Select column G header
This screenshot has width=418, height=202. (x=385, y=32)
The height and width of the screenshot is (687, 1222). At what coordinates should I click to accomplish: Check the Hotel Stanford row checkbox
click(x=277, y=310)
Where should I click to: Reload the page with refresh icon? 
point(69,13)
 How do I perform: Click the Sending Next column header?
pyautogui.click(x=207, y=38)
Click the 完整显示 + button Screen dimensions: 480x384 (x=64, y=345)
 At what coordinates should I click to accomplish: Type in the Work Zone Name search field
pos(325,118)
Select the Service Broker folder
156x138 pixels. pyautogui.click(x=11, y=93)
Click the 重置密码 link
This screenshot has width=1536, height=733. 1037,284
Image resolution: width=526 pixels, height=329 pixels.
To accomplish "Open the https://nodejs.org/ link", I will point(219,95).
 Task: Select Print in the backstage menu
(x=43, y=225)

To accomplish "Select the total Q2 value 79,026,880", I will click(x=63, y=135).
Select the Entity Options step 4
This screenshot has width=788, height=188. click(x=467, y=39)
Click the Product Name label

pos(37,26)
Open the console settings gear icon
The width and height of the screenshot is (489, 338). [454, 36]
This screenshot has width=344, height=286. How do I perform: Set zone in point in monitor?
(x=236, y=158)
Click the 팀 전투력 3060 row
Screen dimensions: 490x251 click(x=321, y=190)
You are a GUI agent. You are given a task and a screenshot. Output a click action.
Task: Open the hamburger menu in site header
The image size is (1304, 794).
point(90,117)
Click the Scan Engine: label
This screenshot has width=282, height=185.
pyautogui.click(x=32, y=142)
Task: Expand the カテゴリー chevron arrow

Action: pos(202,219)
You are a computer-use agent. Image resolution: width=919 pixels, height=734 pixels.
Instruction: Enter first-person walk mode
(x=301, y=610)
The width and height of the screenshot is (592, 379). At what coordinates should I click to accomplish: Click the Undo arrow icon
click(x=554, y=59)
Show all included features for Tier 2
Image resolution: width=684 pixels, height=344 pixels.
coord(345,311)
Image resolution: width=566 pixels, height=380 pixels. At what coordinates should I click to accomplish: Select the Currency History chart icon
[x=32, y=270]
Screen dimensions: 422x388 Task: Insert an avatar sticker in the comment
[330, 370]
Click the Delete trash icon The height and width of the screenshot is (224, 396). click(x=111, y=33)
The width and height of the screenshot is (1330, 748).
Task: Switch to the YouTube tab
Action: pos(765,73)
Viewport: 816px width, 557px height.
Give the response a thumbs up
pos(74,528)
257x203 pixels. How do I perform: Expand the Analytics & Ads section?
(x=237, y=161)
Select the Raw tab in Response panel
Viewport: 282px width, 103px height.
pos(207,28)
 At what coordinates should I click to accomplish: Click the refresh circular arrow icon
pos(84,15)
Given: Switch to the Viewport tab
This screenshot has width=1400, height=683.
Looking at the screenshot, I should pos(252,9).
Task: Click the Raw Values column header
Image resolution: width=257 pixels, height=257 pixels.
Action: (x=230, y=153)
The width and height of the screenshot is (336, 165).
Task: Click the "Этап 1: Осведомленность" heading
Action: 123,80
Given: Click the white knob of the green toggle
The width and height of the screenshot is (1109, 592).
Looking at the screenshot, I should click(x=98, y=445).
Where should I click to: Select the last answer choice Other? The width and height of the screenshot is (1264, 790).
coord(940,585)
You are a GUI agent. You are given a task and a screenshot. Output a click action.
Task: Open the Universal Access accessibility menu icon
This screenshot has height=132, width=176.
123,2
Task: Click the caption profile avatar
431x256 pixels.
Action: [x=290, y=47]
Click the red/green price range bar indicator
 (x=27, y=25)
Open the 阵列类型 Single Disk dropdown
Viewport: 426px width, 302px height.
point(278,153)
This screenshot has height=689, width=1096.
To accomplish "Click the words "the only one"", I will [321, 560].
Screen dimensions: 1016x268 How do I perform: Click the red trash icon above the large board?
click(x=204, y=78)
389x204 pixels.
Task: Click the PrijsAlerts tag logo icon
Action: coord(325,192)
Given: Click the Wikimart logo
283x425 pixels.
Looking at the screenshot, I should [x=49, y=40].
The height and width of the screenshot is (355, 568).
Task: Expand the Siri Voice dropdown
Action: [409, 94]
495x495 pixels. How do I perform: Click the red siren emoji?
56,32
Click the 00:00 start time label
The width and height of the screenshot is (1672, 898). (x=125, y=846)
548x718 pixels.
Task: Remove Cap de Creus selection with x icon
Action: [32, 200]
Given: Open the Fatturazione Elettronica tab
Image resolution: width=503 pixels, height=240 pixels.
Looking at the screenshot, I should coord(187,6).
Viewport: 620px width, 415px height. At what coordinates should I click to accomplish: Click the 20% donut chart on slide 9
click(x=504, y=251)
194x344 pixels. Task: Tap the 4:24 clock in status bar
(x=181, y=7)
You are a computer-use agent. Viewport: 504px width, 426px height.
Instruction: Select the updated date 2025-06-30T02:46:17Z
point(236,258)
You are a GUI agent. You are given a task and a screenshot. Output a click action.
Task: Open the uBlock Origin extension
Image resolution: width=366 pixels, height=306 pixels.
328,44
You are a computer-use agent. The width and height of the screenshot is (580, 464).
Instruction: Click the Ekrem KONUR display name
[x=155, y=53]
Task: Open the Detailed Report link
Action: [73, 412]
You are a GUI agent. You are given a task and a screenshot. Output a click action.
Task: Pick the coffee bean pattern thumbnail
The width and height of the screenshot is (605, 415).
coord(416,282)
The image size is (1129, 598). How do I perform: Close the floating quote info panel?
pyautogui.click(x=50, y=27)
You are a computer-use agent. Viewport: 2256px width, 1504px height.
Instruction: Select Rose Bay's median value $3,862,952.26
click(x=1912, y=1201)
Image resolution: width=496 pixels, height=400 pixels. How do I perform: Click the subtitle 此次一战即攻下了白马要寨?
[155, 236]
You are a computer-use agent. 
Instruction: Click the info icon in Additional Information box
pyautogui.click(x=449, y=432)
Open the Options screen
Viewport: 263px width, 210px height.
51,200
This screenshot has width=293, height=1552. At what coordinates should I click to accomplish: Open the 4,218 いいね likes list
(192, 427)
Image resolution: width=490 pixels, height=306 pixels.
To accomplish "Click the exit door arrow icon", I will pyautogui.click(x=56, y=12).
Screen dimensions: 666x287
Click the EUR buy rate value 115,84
☆ ☆ ☆ ☆ ☆ ☆ ☆
Reproduce the data in full, exactly as presented.

Select column G header
This screenshot has width=418, height=202. (x=385, y=32)
The height and width of the screenshot is (687, 1222). At what coordinates should I click to accomplish: Check the Hotel Stanford row checkbox
click(x=277, y=310)
Where should I click to: Reload the page with refresh icon? 
point(69,13)
 How do I perform: Click the Sending Next column header?
pyautogui.click(x=207, y=38)
Click the 完整显示 + button Screen dimensions: 480x384 (x=64, y=345)
 At what coordinates should I click to accomplish: Type in the Work Zone Name search field
pos(325,118)
Select the Service Broker folder
156x138 pixels. pyautogui.click(x=11, y=93)
Click the 重置密码 link
This screenshot has width=1536, height=733. 1037,284
Image resolution: width=526 pixels, height=329 pixels.
To accomplish "Open the https://nodejs.org/ link", I will point(219,95).
 Task: Select Print in the backstage menu
(x=43, y=225)

To accomplish "Select the total Q2 value 79,026,880", I will click(x=63, y=135).
Select the Entity Options step 4
This screenshot has width=788, height=188. click(x=467, y=39)
Click the Product Name label

pos(37,26)
Open the console settings gear icon
The width and height of the screenshot is (489, 338). [454, 36]
This screenshot has width=344, height=286. How do I perform: Set zone in point in monitor?
(x=236, y=158)
Click the 팀 전투력 3060 row
Screen dimensions: 490x251 click(x=321, y=190)
You are a GUI agent. You are given a task and a screenshot. Output a click action.
Task: Open the hamburger menu in site header
The image size is (1304, 794).
point(90,117)
Click the Scan Engine: label
This screenshot has width=282, height=185.
pyautogui.click(x=32, y=142)
Task: Expand the カテゴリー chevron arrow

Action: pos(202,219)
You are a computer-use agent. Image resolution: width=919 pixels, height=734 pixels.
Instruction: Enter first-person walk mode
(x=301, y=610)
The width and height of the screenshot is (592, 379). At what coordinates should I click to accomplish: Click the Undo arrow icon
click(x=554, y=59)
Show all included features for Tier 2
Image resolution: width=684 pixels, height=344 pixels.
coord(345,311)
Image resolution: width=566 pixels, height=380 pixels. At what coordinates should I click to accomplish: Select the Currency History chart icon
[x=32, y=270]
Screen dimensions: 422x388 Task: Insert an avatar sticker in the comment
[330, 370]
Click the Delete trash icon The height and width of the screenshot is (224, 396). click(x=111, y=33)
The width and height of the screenshot is (1330, 748).
Task: Switch to the YouTube tab
Action: pos(765,73)
Viewport: 816px width, 557px height.
Give the response a thumbs up
pos(74,528)
257x203 pixels. How do I perform: Expand the Analytics & Ads section?
(x=237, y=161)
Select the Raw tab in Response panel
Viewport: 282px width, 103px height.
pos(207,28)
 At what coordinates should I click to accomplish: Click the refresh circular arrow icon
pos(84,15)
Given: Switch to the Viewport tab
This screenshot has width=1400, height=683.
Looking at the screenshot, I should pos(252,9).
Task: Click the Raw Values column header
Image resolution: width=257 pixels, height=257 pixels.
Action: (x=230, y=153)
The width and height of the screenshot is (336, 165).
Task: Click the "Этап 1: Осведомленность" heading
Action: 123,80
Given: Click the white knob of the green toggle
The width and height of the screenshot is (1109, 592).
Looking at the screenshot, I should click(x=98, y=445).
Where should I click to: Select the last answer choice Other? The width and height of the screenshot is (1264, 790).
coord(940,585)
You are a GUI agent. You are given a task and a screenshot. Output a click action.
Task: Open the Universal Access accessibility menu icon
This screenshot has height=132, width=176.
123,2
Task: Click the caption profile avatar
431x256 pixels.
Action: [x=290, y=47]
Click the red/green price range bar indicator
 (x=27, y=25)
Open the 阵列类型 Single Disk dropdown
Viewport: 426px width, 302px height.
point(278,153)
This screenshot has height=689, width=1096.
To accomplish "Click the words "the only one"", I will [321, 560].
Screen dimensions: 1016x268 How do I perform: Click the red trash icon above the large board?
click(x=204, y=78)
389x204 pixels.
Task: Click the PrijsAlerts tag logo icon
Action: coord(325,192)
Given: Click the Wikimart logo
283x425 pixels.
Looking at the screenshot, I should [x=49, y=40].
The height and width of the screenshot is (355, 568).
Task: Expand the Siri Voice dropdown
Action: [409, 94]
495x495 pixels. How do I perform: Click the red siren emoji?
56,32
Click the 00:00 start time label
The width and height of the screenshot is (1672, 898). (x=125, y=846)
548x718 pixels.
Task: Remove Cap de Creus selection with x icon
Action: [32, 200]
Given: Open the Fatturazione Elettronica tab
Image resolution: width=503 pixels, height=240 pixels.
Looking at the screenshot, I should coord(187,6).
Viewport: 620px width, 415px height. At what coordinates should I click to accomplish: Click the 20% donut chart on slide 9
click(x=504, y=251)
194x344 pixels. Task: Tap the 4:24 clock in status bar
(x=181, y=7)
You are a computer-use agent. Viewport: 504px width, 426px height.
Instruction: Select the updated date 2025-06-30T02:46:17Z
point(236,258)
You are a GUI agent. You are given a task and a screenshot. Output a click action.
Task: Open the uBlock Origin extension
Image resolution: width=366 pixels, height=306 pixels.
328,44
You are a computer-use agent. The width and height of the screenshot is (580, 464).
Instruction: Click the Ekrem KONUR display name
[x=155, y=53]
Task: Open the Detailed Report link
Action: [73, 412]
You are a GUI agent. You are given a task and a screenshot. Output a click action.
Task: Pick the coffee bean pattern thumbnail
The width and height of the screenshot is (605, 415).
coord(416,282)
The image size is (1129, 598). How do I perform: Close the floating quote info panel?
pyautogui.click(x=50, y=27)
You are a computer-use agent. Viewport: 2256px width, 1504px height.
Instruction: Select Rose Bay's median value $3,862,952.26
click(x=1912, y=1201)
Image resolution: width=496 pixels, height=400 pixels. How do I perform: Click the subtitle 此次一战即攻下了白马要寨?
[155, 236]
You are a computer-use agent. 
Instruction: Click the info icon in Additional Information box
pyautogui.click(x=449, y=432)
Open the Options screen
Viewport: 263px width, 210px height.
51,200
This screenshot has width=293, height=1552. At what coordinates should I click to accomplish: Open the 4,218 いいね likes list
(192, 427)
Image resolution: width=490 pixels, height=306 pixels.
To accomplish "Click the exit door arrow icon", I will pyautogui.click(x=56, y=12).
Screen dimensions: 666x287
Click the EUR buy rate value 115,84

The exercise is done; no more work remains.